Given these important distinctions, we reject the defendants’ attempt to bring this case under Santana’s protective carapace. Accepting the defendants’ expansive reading of Santana would permit police officers to enter a suspect’s home to arrest him without a warrant as long as the suspect was visible to someone on the other side of his door. The Payton Court has emphasized that “the Fourth Amendment has drawn a firm line at the entrance to the house,” Payton, 445 U.S. at 590, and that “physical entry of the home is the chief evil against which the wording of the Fourth Amendment is directed,” id. at 585 (quoting United States v. U.S. Dist. Ct., 407 U.S. 297, 313 (1972)). The defendants’ reading of Santana would turn that firm line into a dotted line and, at the same time, would unfairly punish any suspect who chooses to come to the door upon hearing a police officer’s knock. Cf. King, 563 U.S. at 469-70 (explaining that, as a general matter, “[w]hen law enforcement officers who are not armed with a warrant knock on a door, . . . the occupant has no obligation to open the door or to speak”). Consequently, Santana does not control this case.

This brings us to a pivotal point in our analysis.
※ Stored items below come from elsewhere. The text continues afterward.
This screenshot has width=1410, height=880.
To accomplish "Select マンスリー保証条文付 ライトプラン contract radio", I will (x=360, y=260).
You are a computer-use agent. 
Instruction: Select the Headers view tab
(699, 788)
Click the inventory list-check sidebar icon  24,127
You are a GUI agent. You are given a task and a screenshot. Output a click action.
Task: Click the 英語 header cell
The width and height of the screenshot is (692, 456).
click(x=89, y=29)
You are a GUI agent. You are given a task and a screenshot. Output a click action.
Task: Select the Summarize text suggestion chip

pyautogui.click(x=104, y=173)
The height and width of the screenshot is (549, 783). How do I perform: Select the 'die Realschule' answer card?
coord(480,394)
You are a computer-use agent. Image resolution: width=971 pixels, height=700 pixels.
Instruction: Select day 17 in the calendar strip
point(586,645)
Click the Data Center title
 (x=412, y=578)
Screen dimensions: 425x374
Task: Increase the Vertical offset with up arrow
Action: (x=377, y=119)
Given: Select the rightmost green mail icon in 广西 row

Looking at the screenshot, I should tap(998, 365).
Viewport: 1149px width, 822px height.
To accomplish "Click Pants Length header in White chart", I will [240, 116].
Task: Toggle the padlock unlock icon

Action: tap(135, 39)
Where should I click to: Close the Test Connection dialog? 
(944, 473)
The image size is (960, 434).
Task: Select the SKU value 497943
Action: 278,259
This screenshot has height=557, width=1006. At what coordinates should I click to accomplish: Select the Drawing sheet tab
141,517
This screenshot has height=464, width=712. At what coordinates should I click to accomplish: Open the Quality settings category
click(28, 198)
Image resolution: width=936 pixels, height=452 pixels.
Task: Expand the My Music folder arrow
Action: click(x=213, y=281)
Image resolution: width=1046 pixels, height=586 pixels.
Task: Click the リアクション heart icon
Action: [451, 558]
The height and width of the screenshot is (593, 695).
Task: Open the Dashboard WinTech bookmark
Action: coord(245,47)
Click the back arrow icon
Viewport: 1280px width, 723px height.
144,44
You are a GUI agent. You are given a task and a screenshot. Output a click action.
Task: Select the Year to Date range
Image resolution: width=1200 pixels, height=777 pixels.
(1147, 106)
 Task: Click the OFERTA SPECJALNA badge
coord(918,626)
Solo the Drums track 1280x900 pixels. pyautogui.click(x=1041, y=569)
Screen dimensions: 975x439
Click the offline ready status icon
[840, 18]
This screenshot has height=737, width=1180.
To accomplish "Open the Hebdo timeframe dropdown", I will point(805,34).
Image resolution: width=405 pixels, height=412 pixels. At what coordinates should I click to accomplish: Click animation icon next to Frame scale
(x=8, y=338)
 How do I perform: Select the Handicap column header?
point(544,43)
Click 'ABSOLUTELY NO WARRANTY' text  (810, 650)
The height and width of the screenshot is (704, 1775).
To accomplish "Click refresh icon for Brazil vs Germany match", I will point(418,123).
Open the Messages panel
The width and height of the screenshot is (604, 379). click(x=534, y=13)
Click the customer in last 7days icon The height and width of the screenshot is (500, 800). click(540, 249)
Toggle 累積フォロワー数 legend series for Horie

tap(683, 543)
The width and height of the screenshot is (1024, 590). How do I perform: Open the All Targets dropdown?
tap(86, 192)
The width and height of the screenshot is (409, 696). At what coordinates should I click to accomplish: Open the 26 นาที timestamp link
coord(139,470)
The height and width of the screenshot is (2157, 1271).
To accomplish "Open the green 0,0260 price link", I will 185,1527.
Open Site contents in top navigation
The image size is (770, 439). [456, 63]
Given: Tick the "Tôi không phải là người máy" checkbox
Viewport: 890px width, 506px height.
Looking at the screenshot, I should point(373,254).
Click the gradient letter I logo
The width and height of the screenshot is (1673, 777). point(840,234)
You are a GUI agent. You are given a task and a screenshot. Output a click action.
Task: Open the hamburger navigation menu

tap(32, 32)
Given the two determinations we have thus far reached — that the district court’s exigent circumstances assessment is unreviewable at this juncture and that Morse (unlike the suspect in Santana) was not in a public place at the critical time — we hold that the facts, taken in the light most favorable to the plaintiffs, make out a violation of a constitutional right. See Alfano, 847 F.3d at 75. Accordingly, we proceed to the next step of the qualified immunity paradigm and consider whether the applicable law was so clearly established that no reasonable officer would have entered the plaintiffs’ home without a warrant. See id. [And it is.]